Eddie Marsh, Winston Churchill‘s Private Secretary, offering advice to the then Under-Secretary of State for the Colonies, said: “We should kiss America on both cheeks”; to which Churchill replied, “Yes, but not on all four”. I’m indebted to Boris Johnson for that quote, which you’ll find 19 minutes and 14 seconds into this video …
It would be very interesting to know what the British public made of Barack Obama‘s speech alongside David Cameron at No. 10 yesterday, doing everything he could to encourage the UK to vote in favour of staying in the EU.
The trouble is, the British people tend to react against being told what to do, whether by their own government or even more so by foreigners. Obama’s tone was gentle, not hectoring. He spoke in the guise of a friend, merely offering advice, notwithstanding the veiled threat that the UK would find itself at the back of the queue for trade deals with the USA if it went it alone. He has an easy manner, persuasive, analytical, with a breathtaking grasp of the geo-political landscape worldwide – and a winning smile.

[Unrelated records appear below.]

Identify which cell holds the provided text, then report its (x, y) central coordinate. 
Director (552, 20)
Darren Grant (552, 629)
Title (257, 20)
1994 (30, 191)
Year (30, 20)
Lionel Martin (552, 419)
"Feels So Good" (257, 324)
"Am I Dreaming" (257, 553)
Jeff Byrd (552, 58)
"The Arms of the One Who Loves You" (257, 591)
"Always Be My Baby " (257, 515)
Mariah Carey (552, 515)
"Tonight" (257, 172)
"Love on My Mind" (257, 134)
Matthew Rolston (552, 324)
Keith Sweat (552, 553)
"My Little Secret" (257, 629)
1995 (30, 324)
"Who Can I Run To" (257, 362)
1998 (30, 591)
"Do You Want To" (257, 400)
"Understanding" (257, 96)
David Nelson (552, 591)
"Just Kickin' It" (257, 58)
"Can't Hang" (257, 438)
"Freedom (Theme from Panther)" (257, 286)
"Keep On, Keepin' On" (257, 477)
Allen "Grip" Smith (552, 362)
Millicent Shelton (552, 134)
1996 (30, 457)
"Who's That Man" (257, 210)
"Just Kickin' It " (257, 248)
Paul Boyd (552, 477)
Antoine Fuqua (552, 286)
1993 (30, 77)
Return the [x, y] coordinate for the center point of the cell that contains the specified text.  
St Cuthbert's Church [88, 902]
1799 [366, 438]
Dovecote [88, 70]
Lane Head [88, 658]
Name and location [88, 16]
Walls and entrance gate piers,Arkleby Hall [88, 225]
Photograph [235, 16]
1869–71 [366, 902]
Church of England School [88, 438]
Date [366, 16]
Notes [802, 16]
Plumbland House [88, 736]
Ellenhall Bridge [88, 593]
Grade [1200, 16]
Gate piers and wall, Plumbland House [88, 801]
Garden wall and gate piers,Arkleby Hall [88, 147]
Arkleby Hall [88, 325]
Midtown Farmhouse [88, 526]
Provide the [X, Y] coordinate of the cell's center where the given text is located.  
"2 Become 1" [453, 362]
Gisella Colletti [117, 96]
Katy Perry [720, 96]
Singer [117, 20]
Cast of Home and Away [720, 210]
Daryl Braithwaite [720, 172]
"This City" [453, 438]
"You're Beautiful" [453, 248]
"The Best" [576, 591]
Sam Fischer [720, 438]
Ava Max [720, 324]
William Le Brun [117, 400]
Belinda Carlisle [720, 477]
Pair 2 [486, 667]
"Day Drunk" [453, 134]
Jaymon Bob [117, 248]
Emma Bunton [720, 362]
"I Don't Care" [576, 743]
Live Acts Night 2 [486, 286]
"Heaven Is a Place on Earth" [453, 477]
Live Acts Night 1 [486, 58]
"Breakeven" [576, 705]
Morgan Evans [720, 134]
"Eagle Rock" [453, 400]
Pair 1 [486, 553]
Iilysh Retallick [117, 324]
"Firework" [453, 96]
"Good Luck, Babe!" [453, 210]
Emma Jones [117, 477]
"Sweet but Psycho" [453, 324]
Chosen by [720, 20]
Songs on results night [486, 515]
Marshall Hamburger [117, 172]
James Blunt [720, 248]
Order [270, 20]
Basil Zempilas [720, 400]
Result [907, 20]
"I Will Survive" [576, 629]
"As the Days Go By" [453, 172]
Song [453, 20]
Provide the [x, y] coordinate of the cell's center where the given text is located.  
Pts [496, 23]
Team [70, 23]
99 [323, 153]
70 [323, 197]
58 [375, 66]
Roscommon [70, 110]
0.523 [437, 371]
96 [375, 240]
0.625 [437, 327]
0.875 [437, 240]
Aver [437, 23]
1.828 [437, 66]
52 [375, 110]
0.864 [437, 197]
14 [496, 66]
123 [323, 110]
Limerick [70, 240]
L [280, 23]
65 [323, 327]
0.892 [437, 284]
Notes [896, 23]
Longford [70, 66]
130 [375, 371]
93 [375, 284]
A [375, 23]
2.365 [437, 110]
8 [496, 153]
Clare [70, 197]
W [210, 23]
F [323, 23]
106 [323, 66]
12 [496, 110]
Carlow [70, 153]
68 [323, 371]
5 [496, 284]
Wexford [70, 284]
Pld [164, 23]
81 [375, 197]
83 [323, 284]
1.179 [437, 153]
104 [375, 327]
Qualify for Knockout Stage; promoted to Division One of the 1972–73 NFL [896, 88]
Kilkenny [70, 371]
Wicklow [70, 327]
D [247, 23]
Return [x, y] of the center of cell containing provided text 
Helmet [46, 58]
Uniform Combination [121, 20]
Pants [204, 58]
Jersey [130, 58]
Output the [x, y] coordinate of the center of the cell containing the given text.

But, as a Lefty who’s very much in favour of retaining EU membership – primarily because of our cavalier attitude to human rights, rather than the financial benefits which are the only meaty items on the EU menu as far as the media are concerned – it worried me a bit to see “David” sucking up to “Barack” in a way that might well have prompted another terse witticism from Churchill, were he still with us.
I’m not a great fan of Boris, but he’s such a wily campaigner, highly knowledgeable and a great communicator. He doesn’t really do gravitas, of course; but that’s a commodity that went out of fashion years ago, another casualty of the cultural revolution in the Sixties. Harold Macmillan and Harold Wilson did their best to resurrect the Churchillian style of oratory; but after Wilson’s infamous “Pound In Your Pocket” speech fell as flat as a pancake, subsequent leaders have tended to adopt a more relaxed approach – with the notable exception, perhaps, of Thatcher‘s successes with her Iron Lady persona.
Every now and again, politicians with real charisma bubble up to the surface. The “surface”, of course, is that cultural ocean we all nowadays swim in, called the media – broadcast, social and print. As time goes on, it appears that charisma is becoming more and more significant as a political weapon. Logic, analysis and basic communication skills can still hit the mark. But that magical ability to use the media to inspire and engender devotion can torpedo all purely rational approaches.
So if by chance (and I for one fervently pray it doesn’t happen), Boris Johnson runs for the post of Prime Minister after leading us out of the EU’s back door, he may well find that charisma will carry him through to the winning line.
Churchill’s greatest personal quality was perhaps his ability to translate his charisma – of which gravitas was a key constituent part – into the arena of global influence and world politics.
Whether a Johnson-led government of a Britain operating in splendid isolation could command such respect on the world stage is highly debateable, in my view. And after the British public made their feelings towards one particular candidate for President of the United States very clear recently, we must all surely doubt whether charisma alone could be a Trump card in what would have become a rather “unspecial relationship”.